A glaring comment from the article explains the attitude with the city:

“It’s really disappointing that the wealthier neighborhoods did not step up in the same way to make the plan more equitable across on the board,” said Bob Erlenbusch, executive director of the Sacramento Regional Coalition to End Homelessness.

Mr. Erlenbusch may have a point if residents of those neighborhoods were even consulted or allowed to address the City Council.

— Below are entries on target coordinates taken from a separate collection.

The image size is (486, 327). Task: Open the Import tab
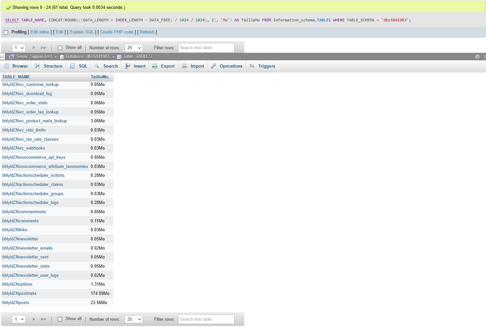coord(197,66)
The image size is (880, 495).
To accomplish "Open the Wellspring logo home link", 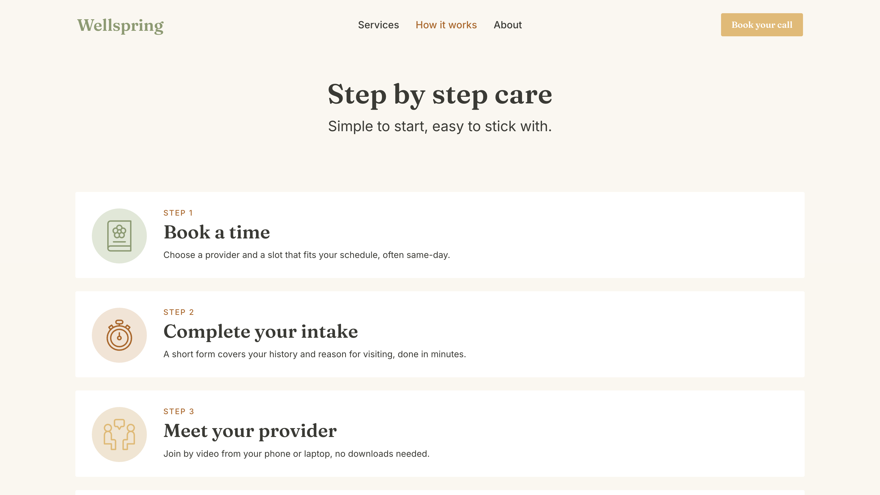I will coord(120,25).

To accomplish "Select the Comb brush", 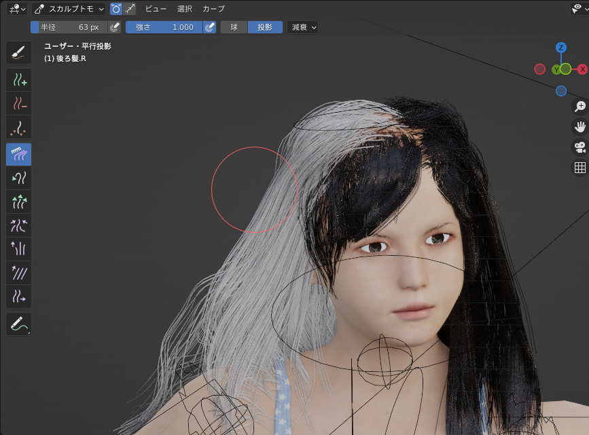I will click(x=18, y=154).
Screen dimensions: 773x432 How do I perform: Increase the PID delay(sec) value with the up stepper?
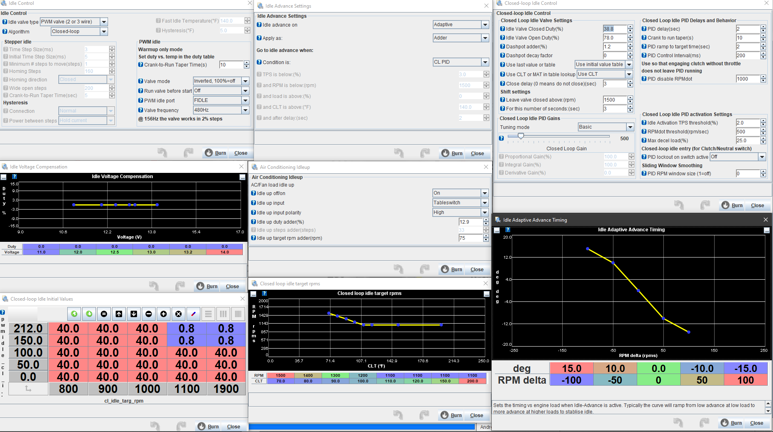click(x=763, y=27)
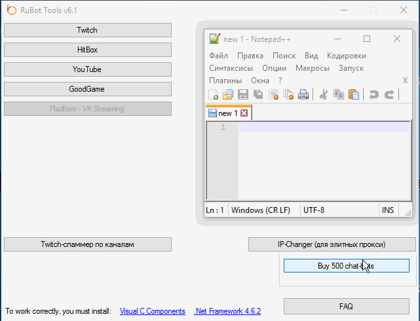This screenshot has width=420, height=321.
Task: Follow the Visual C Components link
Action: [152, 311]
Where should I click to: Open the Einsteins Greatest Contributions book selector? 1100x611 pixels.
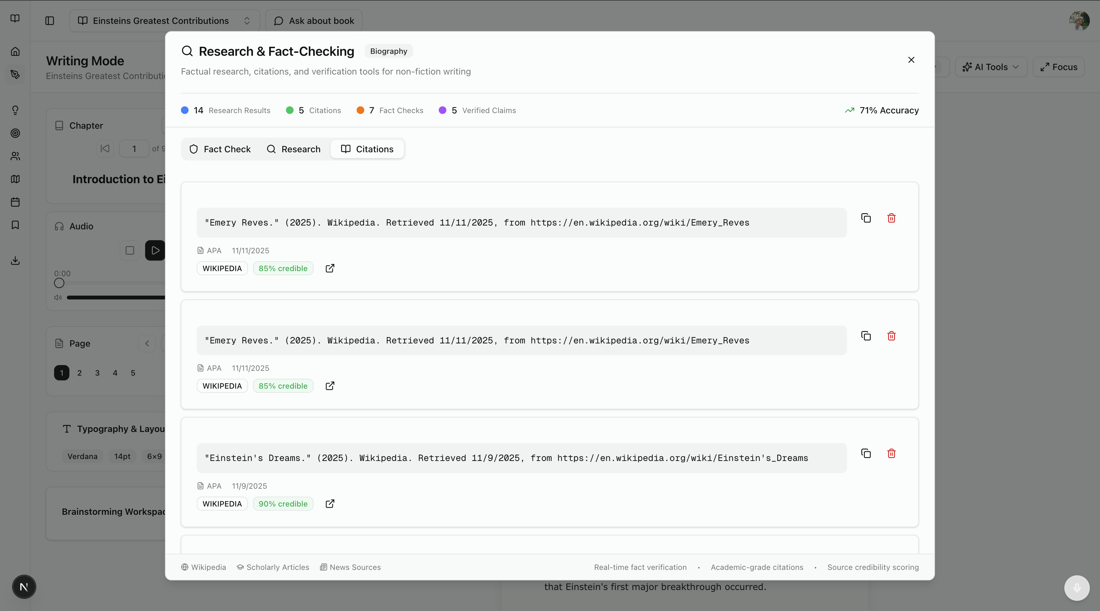click(x=164, y=21)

But this was all done behind closed doors – again.

Since his election as Mayor of Sacramento in 2016, Steinberg’s schemes to help the homeless have only resulted in growing Sacramento’s homeless population: “The plan includes opening a large 350-bed campus-style shelter at location yet to be disclosed, converting six motels into shelter or housing, increasing motel and housing vouchers, and adding more scattered site housing.”

And now he plans to spread the homeless out: “Every district in this city will be represented in this plan,” Steinberg said.

In a 2018 interview with Dr. Ben Carson, then-U.S. Housing and Urban Development Secretary, about HUD’s approach to decreasing homelessness in cities throughout the country, he said that California is not approaching the homeless and transient problem correctly by allowing the massive tent cities to flourish; he said it costs cities less to get the homeless off the street than to deal with filthy homeless encampments and the ensuing health and disease concerns. Dr. Carson is also a believer in not making the homeless too comfortable. “Compassion means not giving people ‘a comfortable setting that would make somebody want to say: ‘I’ll just stay here. They will take care of me,’” Carson told the New York Times last year.